Después del break en el Leirum, me había sentido renovada para abordar mi trabajo. En el bus, de camino al campus, lo releía comprobando si era o no presentable.

Para darle consistencia, y sobre todo relleno, mencioné la leyenda e hilvané una historia sobre la idea de que la Universidad poseía una dualidad. Por un lado, estaba el deseo de conocimiento, por el otro, el de atesorarlo como un bien exclusivo. Como si ambos conceptos fueran una extensión de Azaroa y Drombach. Una especie de legado de los residentes del castillo que había preexistido durante el paso del tiempo y guiaba los pasos de la Universidad. No pude evitar mencionar el trágico final que los condes sufrieron, anhelando que la institución supiera sobreponerse a los devaneos de los tiempos sin perecer en el intento.

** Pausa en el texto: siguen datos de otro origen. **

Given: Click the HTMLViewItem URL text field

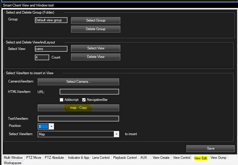Looking at the screenshot, I should tap(89, 91).
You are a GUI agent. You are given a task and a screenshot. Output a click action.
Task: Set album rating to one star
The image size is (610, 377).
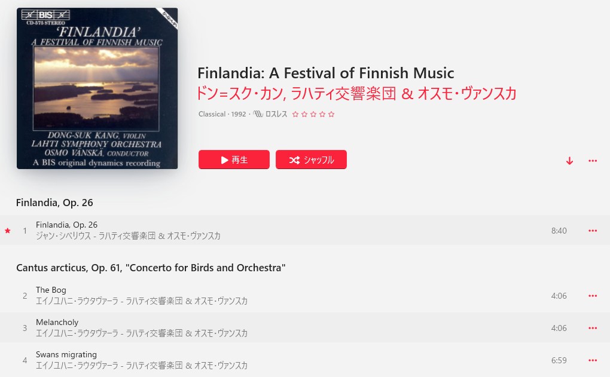[x=295, y=114]
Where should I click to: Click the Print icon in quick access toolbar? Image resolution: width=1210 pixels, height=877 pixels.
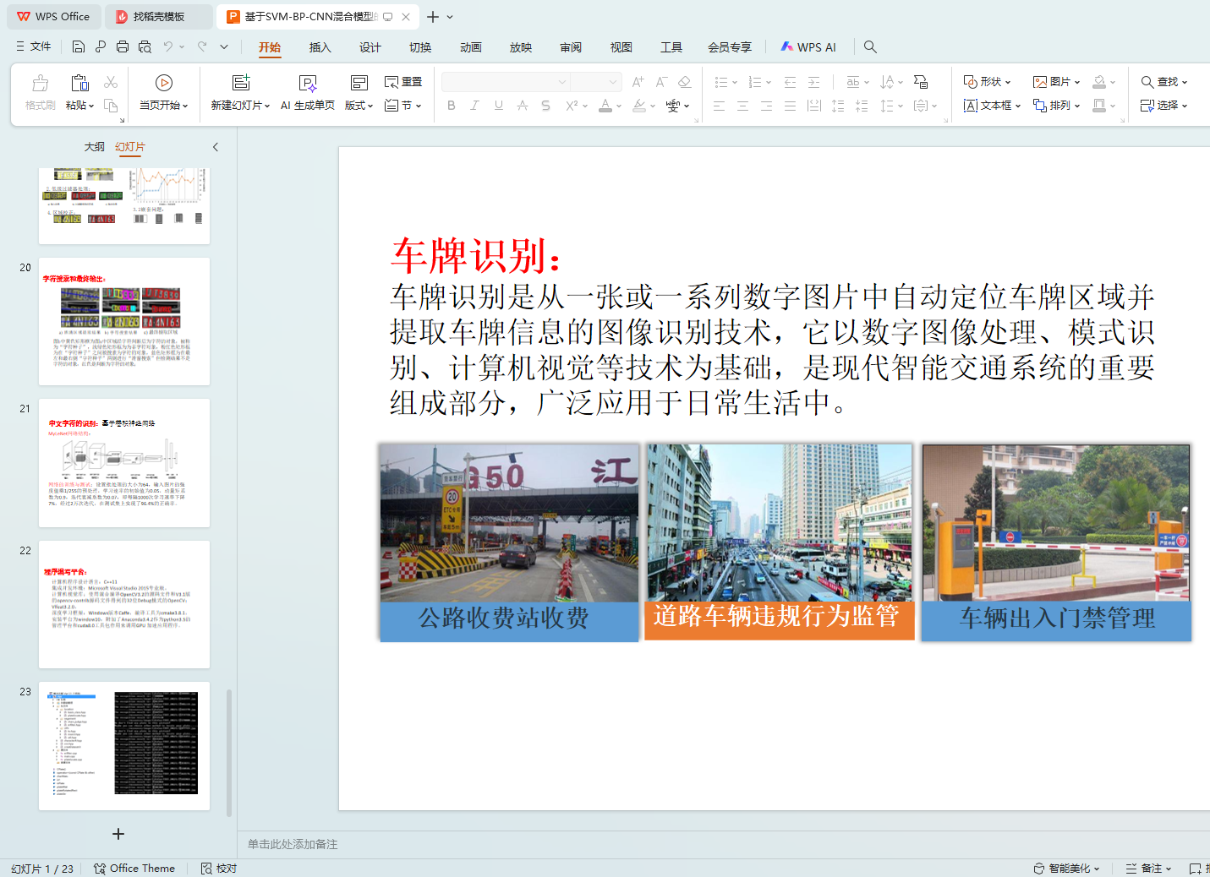coord(123,47)
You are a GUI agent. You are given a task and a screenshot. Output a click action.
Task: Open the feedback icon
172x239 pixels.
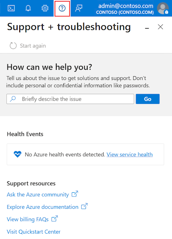click(x=79, y=8)
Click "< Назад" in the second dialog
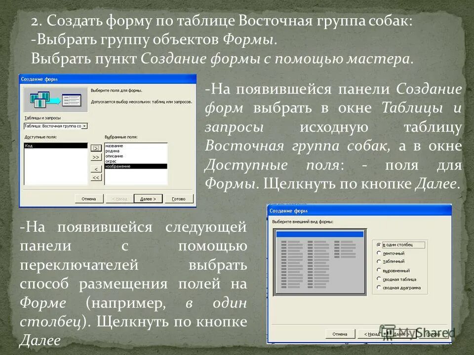 (x=372, y=334)
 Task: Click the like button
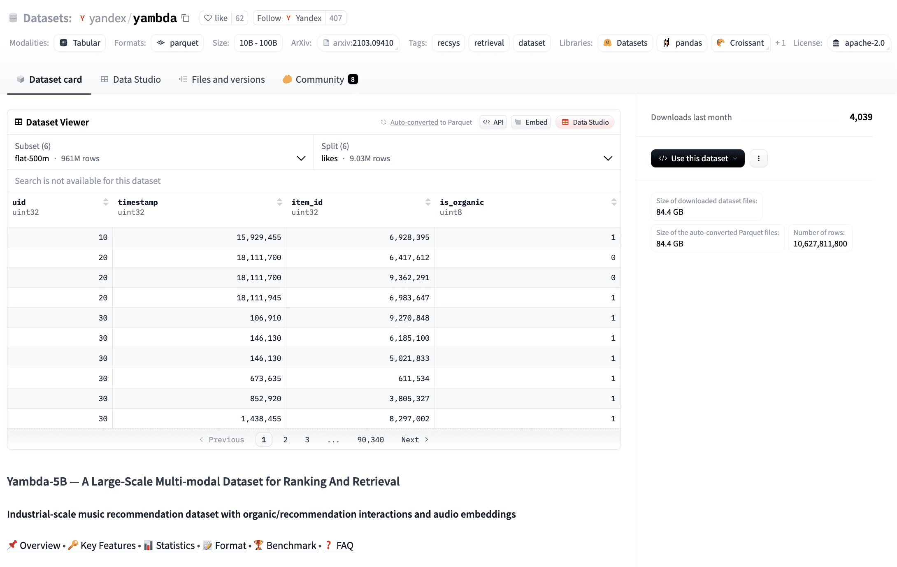(x=215, y=18)

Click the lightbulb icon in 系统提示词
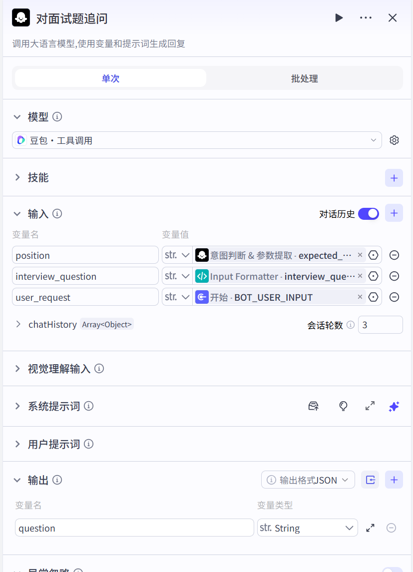coord(343,406)
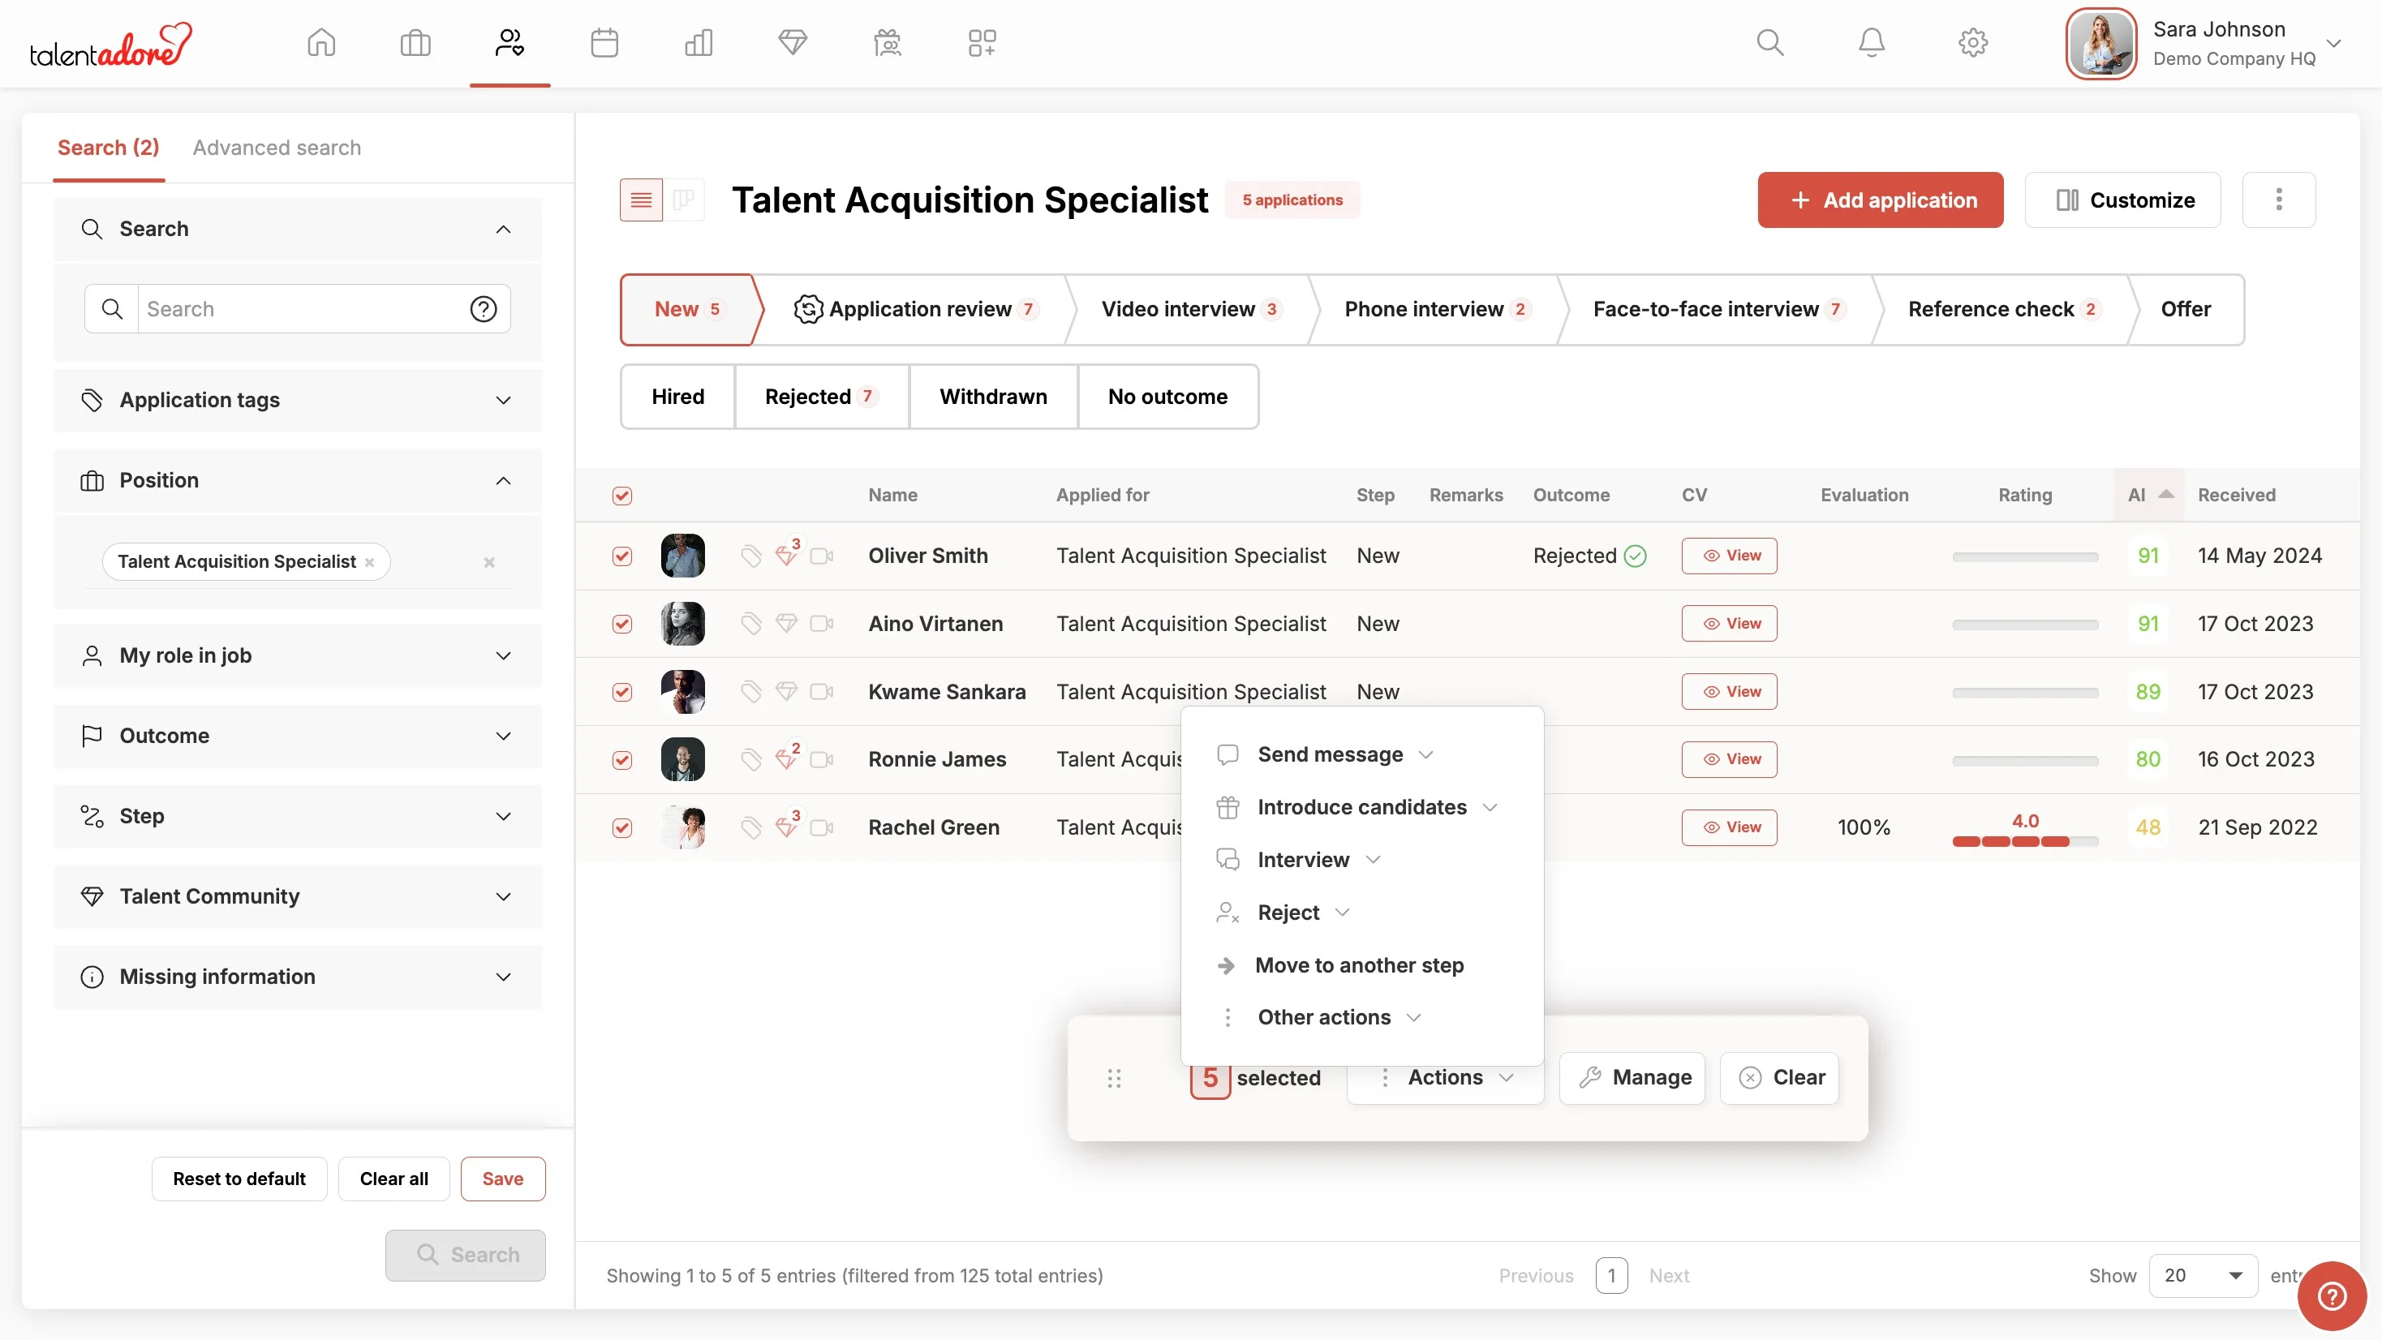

La verdad era que el relato me había quedado original y, sin proponérmelo, le había restado la acritud que quería imprimirle. Supongo que influenciada por mi buen humor desde el sábado noche. Además, no les iba a dar el gusto de que me expulsasen como hizo la Escuela Politécnica de París a Comte, en 1816, por defender sus ideales.

Iba con paso más que decidido al despacho del director. Con ganas de entregarlo y acabar con el suspenso de esta situación. Probablemente, mi relato no era del todo correcto, aunque distaba mucho del carácter suicida que me había propuesto al inicio. Aun así, estaba tranquila. Acataría cualquier decisión que tomase el Consejo. Si Marçal Queralt, finalmente, quería expulsarme, lo aceptaría sin más.

Tan inmersa y obstinada estaba en mis pensamientos, que al girar por el acceso del patio al ala este no vi la pared contra la que choqué de frente y que me hizo rebotar cayendo al suelo. Lo divertido fue darme cuenta de que el muro de metro noventa de altura no era de ladrillo, sino un alumno.

—A ti no te conozco. Debes de ser la nueva. Danae Sorolla, ¿no es así? —dijo mientras extendía su mano para ayudarme.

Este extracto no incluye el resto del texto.